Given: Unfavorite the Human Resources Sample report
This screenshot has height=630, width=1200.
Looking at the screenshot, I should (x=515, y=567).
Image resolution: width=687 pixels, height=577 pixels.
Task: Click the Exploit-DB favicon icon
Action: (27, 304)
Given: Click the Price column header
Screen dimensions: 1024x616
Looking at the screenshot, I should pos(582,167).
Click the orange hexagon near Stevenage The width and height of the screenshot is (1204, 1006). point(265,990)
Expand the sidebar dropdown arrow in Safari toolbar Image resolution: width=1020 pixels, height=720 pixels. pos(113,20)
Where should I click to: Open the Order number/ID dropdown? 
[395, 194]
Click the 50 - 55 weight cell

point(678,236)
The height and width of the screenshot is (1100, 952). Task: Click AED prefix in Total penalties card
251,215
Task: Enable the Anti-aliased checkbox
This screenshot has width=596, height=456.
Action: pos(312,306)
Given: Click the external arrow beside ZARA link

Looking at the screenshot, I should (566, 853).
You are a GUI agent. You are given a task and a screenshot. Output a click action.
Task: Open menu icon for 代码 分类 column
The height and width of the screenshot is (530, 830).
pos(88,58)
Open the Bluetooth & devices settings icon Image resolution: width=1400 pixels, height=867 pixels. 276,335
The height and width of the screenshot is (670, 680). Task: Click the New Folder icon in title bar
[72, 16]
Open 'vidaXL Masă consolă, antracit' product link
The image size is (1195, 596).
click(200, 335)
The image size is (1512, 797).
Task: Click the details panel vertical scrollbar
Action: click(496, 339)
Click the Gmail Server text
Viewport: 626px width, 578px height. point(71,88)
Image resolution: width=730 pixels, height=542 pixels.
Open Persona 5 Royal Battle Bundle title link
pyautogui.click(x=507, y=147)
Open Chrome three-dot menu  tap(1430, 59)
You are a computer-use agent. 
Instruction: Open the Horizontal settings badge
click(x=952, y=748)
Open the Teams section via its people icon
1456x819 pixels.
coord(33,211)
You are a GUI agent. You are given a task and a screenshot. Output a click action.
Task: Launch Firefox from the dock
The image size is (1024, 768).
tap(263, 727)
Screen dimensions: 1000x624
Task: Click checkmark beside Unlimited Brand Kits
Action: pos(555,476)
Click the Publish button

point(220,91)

--*--

■ What is needed:
Starting at the line that contains "Open Chrome three-dot" and continuing through the last line, rewrite the lines with "Firefox" swapped for "Chromium" and nothing else changed.

■ Written answer:
Open Chrome three-dot menu  tap(1430, 59)
You are a computer-use agent. 
Instruction: Open the Horizontal settings badge
click(x=952, y=748)
Open the Teams section via its people icon
1456x819 pixels.
coord(33,211)
You are a GUI agent. You are given a task and a screenshot. Output a click action.
Task: Launch Chromium from the dock
The image size is (1024, 768).
tap(263, 727)
Screen dimensions: 1000x624
Task: Click checkmark beside Unlimited Brand Kits
Action: pos(555,476)
Click the Publish button

point(220,91)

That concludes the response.